The Army would shrink to 440,000-450,000 by 2019, making it the smallest since just before the U.S. entered World War II. The Navy would keep its 11 aircraft carrier strike groups. The Air Force would retire its entire fleet of A-10 “Warthog” close-air support aircraft as well as its U-2 high-altitude spy planes. The Marine Corps would shrink from 190,000 troops to 182,000.
A number of proposals in the Pentagon budget are almost certain to face opposition in Congress, including a call for authority to close domestic military bases that the Pentagon says are unneeded. Many in Congress also are expected to oppose efforts by the Pentagon to save money by slowing the growth of military pay and requiring military members to pay a small portion of their housing costs, which currently are wholly subsidized by the government.
The Pentagon says it will have to make even steeper reductions in troop strength and in other areas after 2015 if Congress does not act to prevent a return to the mandatory across-the-board budget reductions known as sequestration in 2016.
Discretionary spending: $68.6 billion
Percentage change from 2014: 1.9 percent increase
Highlights: President Barack Obama’s goal is to expand high quality early childhood programs. In particular, he’s sought to create universal pre-K programs for 4-year-olds.

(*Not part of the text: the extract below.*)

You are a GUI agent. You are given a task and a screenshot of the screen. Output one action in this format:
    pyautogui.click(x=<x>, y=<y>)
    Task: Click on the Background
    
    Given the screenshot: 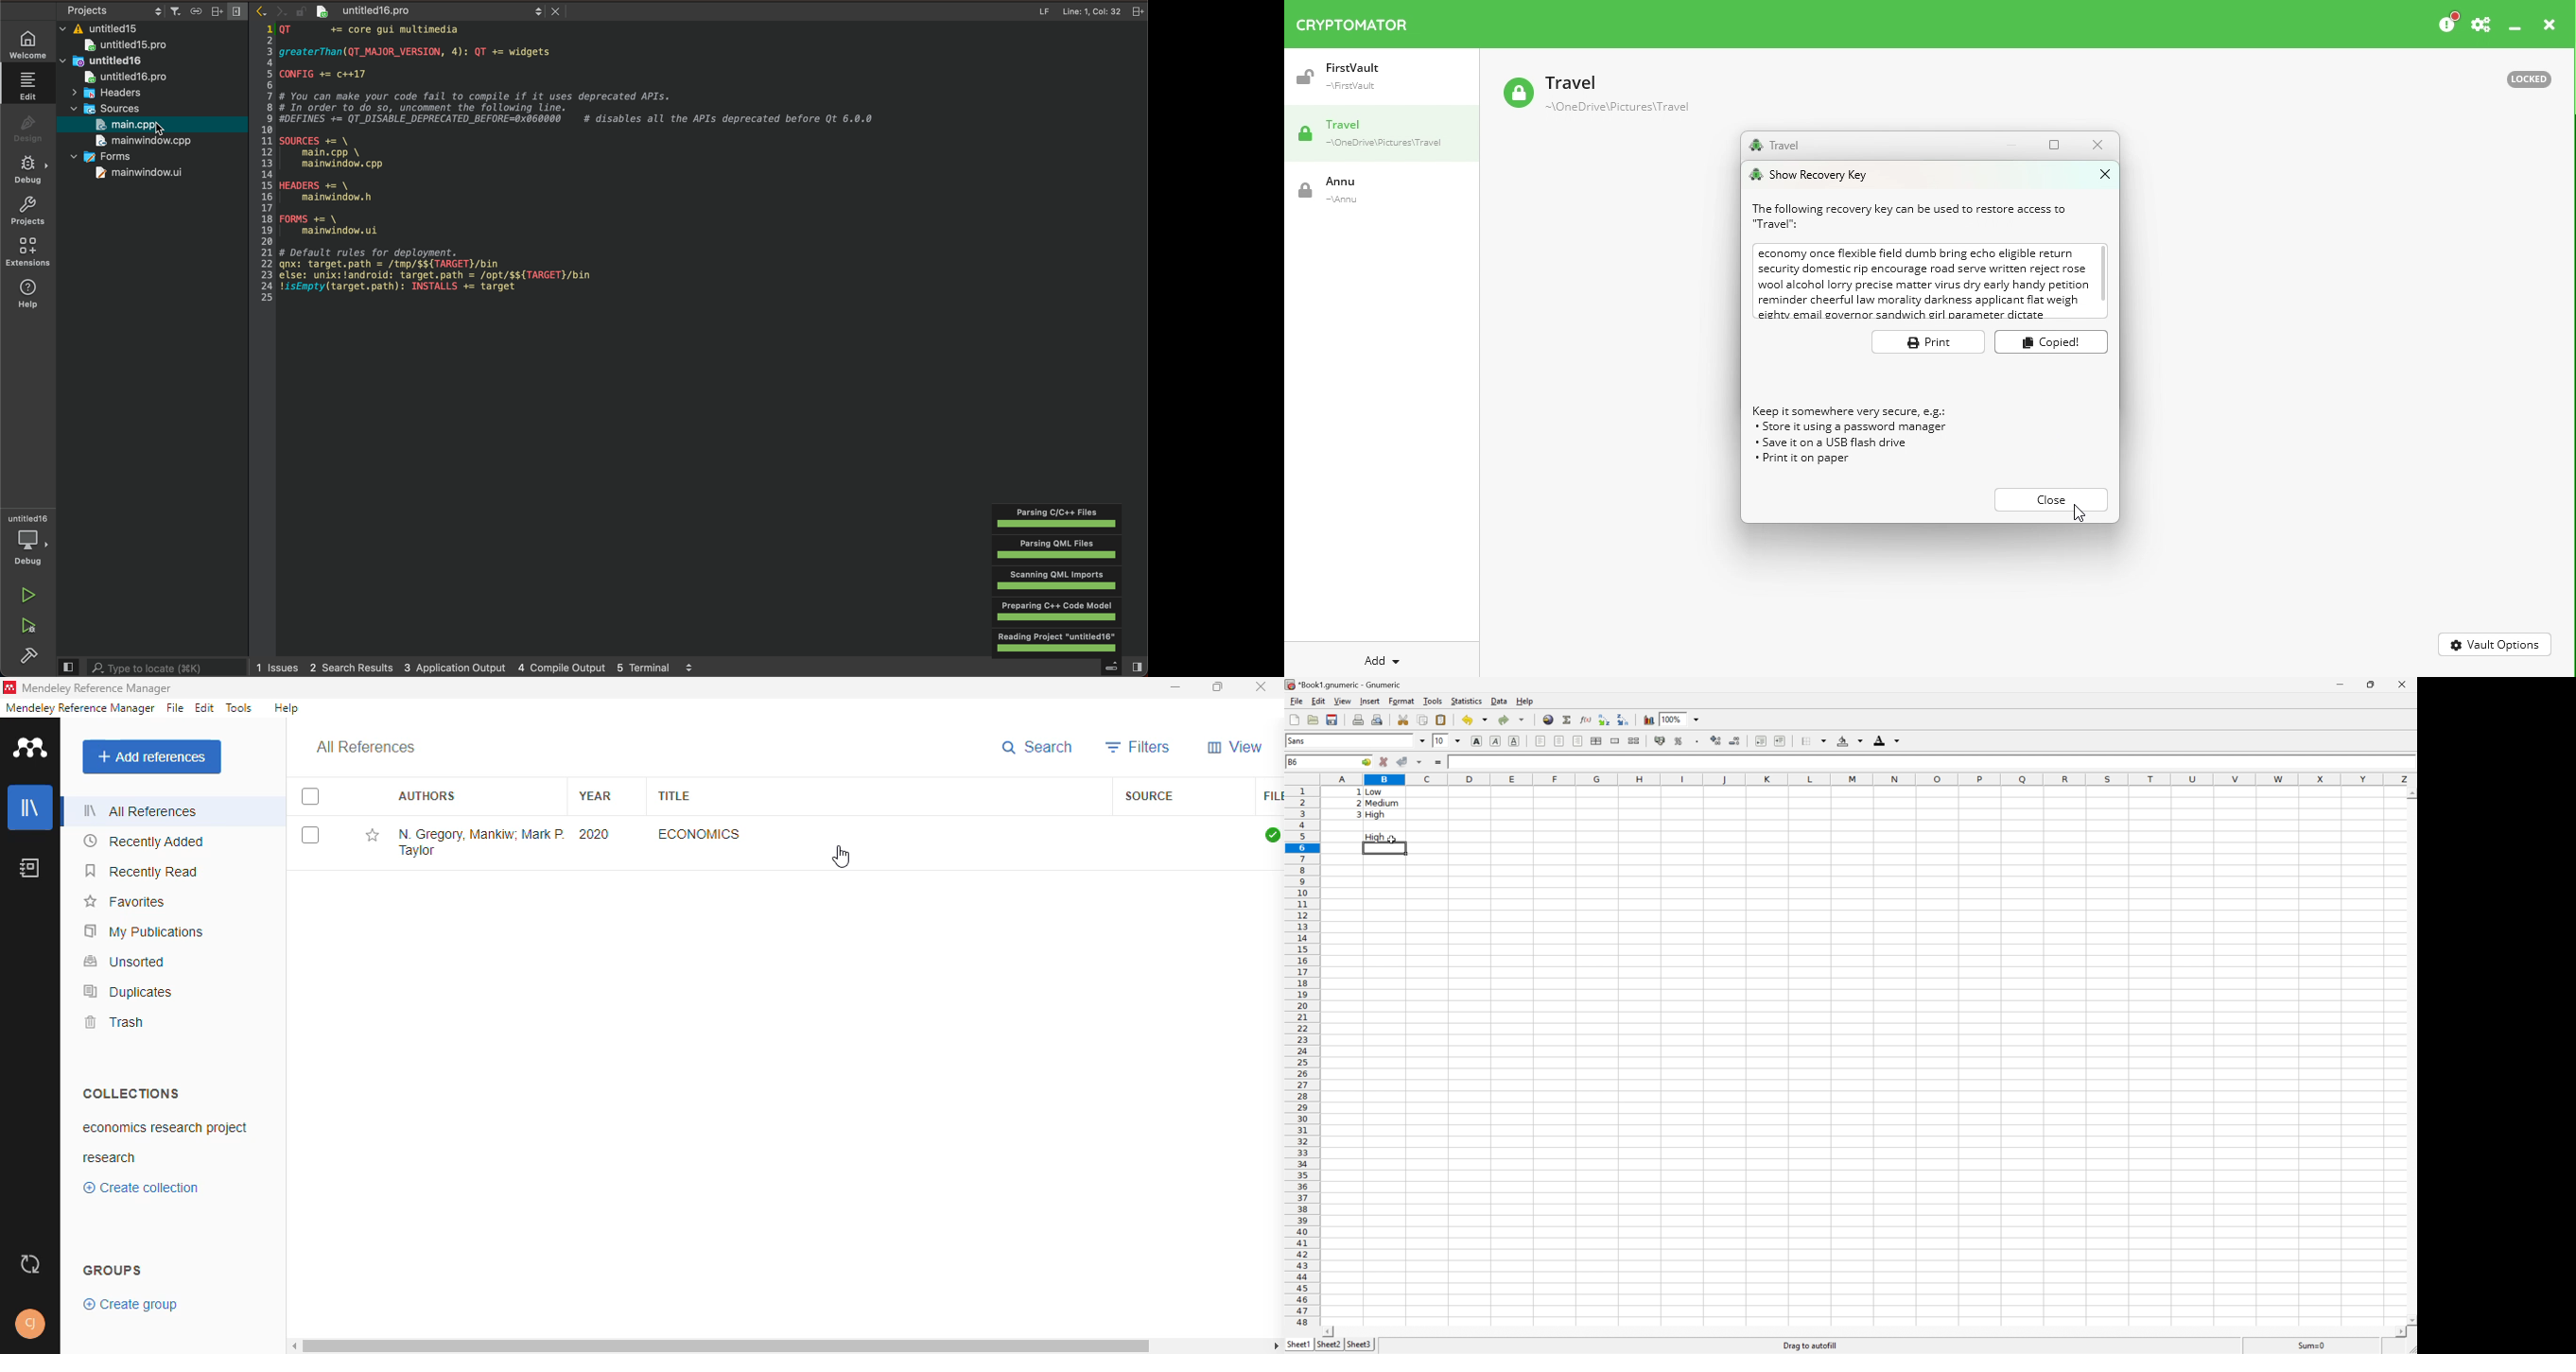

His budget would provide $1.3 billion to states to roll out “preschool for all” programs aligned with school systems funded by a tobacco tax hike as part of a 10-year, $75 billion plan. The Education Department would share costs with states to provide universal access to low- and moderate-income families and provide incentives to states to serve additional children. Also, it would provide $750 million in grant dollars to support states’ efforts to enhance or expand preschool programs - with $250 million of it coming from the “opportunity” initiative.
The plan also would create a new “Race to the Top Equity and Opportunity” competition funded at $300 million that would seek to encourage support for high-needs students. The plan also would increase funding toward programs in areas such as improving school safety and training for teachers using digital technology.
On making college more affordable, Obama’s budget would provide billions of dollars for new programs that would reward colleges that enroll and graduate a significant number of low- and moderate-income students on time, encourage states to improve their public higher education systems and create a competition focused on improving historically black colleges and universities and other minority-serving institutions.
It would also fund $100 million for a “First in the World” competition focused on innovation in higher education and additional spending toward “pay as you earn” efforts to help needy student loan recipients pay back their debt.